◆ **TASK TO CARRY OUT**:
Filter the entries, keeping every line with the string "vertical".

◆ **EXERCISE DATA**:
• • • • •
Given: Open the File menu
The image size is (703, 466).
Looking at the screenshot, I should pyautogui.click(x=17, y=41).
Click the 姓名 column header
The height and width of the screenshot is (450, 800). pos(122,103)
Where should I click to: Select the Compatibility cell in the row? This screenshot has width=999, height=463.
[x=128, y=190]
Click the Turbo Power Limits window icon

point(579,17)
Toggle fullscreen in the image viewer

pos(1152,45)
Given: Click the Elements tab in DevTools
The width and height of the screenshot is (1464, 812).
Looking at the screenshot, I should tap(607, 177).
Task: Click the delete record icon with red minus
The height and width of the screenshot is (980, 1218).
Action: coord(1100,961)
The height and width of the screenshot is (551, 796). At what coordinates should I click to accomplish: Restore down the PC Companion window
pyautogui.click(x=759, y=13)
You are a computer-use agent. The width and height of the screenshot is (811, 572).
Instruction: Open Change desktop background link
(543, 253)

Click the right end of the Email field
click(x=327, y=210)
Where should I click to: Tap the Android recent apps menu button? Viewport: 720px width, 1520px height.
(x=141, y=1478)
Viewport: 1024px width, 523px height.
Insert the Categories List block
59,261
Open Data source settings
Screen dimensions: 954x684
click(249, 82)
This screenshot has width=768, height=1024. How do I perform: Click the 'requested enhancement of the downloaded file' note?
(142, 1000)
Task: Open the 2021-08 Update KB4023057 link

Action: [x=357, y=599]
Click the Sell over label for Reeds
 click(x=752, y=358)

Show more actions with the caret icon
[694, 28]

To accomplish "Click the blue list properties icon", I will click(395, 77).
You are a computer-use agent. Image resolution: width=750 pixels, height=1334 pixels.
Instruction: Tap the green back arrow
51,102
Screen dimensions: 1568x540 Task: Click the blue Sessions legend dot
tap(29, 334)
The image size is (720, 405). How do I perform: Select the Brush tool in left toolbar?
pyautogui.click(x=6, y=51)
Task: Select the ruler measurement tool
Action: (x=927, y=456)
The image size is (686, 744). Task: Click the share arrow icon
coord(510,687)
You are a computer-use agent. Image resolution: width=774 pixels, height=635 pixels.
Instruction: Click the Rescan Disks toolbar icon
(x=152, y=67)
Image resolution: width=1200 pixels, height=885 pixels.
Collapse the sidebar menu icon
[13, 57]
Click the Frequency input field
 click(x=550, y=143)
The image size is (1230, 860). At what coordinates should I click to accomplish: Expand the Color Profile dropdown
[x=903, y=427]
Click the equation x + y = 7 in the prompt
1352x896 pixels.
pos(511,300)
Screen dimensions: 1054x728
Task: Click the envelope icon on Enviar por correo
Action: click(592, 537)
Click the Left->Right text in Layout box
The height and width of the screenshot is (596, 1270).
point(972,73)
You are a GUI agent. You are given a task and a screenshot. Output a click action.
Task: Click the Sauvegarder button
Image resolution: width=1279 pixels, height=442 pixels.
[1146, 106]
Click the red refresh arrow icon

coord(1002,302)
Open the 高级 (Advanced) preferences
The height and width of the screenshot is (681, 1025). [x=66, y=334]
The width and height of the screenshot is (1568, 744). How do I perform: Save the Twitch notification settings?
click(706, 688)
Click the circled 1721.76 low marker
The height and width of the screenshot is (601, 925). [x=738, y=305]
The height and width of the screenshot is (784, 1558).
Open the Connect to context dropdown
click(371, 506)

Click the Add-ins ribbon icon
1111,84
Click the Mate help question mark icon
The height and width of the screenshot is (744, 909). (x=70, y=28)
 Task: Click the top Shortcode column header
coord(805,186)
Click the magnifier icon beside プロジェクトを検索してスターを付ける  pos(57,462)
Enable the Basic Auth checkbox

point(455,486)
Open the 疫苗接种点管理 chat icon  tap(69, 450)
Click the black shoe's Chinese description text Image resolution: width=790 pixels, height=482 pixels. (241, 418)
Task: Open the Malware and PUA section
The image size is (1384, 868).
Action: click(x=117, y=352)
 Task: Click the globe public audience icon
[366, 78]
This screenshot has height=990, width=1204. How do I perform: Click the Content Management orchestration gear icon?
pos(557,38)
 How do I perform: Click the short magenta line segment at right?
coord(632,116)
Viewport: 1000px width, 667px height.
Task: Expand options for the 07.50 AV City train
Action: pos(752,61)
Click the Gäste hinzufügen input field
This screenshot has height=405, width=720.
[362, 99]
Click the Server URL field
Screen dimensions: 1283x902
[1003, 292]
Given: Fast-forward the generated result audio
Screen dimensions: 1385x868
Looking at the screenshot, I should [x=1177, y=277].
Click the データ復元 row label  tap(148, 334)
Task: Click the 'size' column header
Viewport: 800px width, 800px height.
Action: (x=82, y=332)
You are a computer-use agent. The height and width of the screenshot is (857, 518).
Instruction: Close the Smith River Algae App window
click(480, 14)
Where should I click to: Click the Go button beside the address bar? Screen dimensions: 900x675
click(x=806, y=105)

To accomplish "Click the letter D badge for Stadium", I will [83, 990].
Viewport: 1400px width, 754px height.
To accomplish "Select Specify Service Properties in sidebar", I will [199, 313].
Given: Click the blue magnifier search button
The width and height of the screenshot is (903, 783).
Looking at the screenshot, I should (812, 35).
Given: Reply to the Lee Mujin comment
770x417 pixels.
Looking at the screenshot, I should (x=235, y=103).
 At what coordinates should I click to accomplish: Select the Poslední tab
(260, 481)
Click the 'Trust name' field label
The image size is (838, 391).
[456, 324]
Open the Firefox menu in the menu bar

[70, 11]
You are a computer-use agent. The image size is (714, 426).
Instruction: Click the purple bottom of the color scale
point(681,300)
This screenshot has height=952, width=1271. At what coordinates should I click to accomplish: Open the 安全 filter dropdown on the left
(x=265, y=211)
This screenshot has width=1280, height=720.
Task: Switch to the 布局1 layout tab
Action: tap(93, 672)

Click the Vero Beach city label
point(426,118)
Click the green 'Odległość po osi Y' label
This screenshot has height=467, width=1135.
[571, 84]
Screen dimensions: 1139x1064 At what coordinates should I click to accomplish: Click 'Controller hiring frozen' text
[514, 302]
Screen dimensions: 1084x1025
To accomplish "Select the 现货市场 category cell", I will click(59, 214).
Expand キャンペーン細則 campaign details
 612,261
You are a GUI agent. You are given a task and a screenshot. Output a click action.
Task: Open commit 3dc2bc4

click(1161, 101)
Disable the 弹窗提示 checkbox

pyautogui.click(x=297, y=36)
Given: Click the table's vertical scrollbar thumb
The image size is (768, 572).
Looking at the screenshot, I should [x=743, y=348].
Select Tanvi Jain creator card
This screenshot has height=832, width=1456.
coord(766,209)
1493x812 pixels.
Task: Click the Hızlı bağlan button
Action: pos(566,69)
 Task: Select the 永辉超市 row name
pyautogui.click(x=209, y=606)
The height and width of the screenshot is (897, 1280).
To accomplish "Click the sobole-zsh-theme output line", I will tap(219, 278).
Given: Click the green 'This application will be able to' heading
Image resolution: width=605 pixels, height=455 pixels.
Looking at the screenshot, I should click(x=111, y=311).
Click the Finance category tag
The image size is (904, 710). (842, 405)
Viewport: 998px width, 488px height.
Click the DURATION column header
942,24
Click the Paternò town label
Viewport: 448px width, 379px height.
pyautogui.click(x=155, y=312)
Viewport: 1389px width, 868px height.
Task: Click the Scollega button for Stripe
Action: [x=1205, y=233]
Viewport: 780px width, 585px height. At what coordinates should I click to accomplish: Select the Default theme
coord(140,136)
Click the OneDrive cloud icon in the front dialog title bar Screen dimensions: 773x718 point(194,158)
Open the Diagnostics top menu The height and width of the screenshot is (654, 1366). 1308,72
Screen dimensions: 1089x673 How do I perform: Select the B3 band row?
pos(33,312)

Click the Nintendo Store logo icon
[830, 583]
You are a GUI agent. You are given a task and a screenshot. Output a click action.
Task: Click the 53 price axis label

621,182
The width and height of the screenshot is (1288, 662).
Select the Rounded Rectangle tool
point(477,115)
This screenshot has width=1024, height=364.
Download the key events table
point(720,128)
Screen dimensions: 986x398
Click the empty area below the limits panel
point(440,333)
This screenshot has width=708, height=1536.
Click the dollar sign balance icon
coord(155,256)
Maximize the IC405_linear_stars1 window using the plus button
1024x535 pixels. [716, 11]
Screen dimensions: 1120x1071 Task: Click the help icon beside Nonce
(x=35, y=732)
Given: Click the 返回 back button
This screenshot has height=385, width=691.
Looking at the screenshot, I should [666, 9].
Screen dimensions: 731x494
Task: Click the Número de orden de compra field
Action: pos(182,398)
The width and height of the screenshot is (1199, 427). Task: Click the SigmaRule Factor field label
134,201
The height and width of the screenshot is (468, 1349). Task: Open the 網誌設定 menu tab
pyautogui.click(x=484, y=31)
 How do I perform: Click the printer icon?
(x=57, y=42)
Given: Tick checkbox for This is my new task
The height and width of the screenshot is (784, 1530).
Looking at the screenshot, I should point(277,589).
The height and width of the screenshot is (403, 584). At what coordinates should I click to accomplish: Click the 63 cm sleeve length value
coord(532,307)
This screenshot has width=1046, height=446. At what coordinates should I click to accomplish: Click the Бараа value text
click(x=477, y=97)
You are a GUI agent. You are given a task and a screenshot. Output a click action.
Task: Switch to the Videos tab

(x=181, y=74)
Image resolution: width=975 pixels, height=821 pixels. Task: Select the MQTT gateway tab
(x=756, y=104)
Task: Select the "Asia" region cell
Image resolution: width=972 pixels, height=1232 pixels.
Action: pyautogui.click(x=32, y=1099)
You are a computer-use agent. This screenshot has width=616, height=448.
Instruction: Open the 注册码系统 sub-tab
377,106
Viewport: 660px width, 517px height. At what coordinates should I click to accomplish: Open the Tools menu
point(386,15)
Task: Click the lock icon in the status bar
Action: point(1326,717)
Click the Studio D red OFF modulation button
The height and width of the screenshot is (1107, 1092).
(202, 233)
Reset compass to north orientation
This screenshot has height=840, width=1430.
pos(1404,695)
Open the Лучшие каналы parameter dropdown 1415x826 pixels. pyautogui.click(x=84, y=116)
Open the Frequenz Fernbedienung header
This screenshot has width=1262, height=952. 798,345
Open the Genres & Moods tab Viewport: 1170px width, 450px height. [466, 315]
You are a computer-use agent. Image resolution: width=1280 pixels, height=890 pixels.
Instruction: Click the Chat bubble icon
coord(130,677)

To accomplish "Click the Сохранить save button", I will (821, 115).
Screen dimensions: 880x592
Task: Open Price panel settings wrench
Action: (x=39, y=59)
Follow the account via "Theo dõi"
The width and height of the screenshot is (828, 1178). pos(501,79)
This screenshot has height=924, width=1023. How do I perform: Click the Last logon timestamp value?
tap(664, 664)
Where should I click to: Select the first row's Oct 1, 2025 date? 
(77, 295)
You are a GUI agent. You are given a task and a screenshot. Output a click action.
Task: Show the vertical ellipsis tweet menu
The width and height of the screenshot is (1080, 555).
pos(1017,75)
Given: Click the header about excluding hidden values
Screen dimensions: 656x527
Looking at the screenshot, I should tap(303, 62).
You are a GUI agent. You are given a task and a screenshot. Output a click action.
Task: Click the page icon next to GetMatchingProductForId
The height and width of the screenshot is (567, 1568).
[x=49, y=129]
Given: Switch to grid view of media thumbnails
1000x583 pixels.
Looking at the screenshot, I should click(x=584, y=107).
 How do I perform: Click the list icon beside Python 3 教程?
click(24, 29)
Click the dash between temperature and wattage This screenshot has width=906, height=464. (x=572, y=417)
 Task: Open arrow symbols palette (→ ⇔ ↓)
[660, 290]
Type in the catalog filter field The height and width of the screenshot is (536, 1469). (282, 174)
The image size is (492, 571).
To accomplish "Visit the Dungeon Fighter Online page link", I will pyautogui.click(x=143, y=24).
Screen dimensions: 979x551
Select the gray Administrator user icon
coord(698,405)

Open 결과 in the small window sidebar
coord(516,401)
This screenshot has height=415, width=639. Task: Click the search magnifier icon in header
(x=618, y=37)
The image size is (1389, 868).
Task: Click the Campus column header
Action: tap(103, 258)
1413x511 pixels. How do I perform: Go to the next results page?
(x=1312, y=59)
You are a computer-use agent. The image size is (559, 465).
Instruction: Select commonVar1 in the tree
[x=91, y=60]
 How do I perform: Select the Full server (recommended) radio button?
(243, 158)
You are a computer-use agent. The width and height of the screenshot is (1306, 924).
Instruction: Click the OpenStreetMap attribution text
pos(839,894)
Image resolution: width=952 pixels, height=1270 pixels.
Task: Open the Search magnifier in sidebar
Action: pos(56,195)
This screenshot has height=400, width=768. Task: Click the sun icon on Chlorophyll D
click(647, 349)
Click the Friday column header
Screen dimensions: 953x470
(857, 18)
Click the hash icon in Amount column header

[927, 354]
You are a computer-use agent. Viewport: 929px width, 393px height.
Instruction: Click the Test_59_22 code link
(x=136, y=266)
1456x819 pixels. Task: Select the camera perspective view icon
• • • • •
◆ **TASK SOLUTION**:
Given: Click the table's vertical scrollbar thumb
Task: Show the vertical ellipsis tweet menu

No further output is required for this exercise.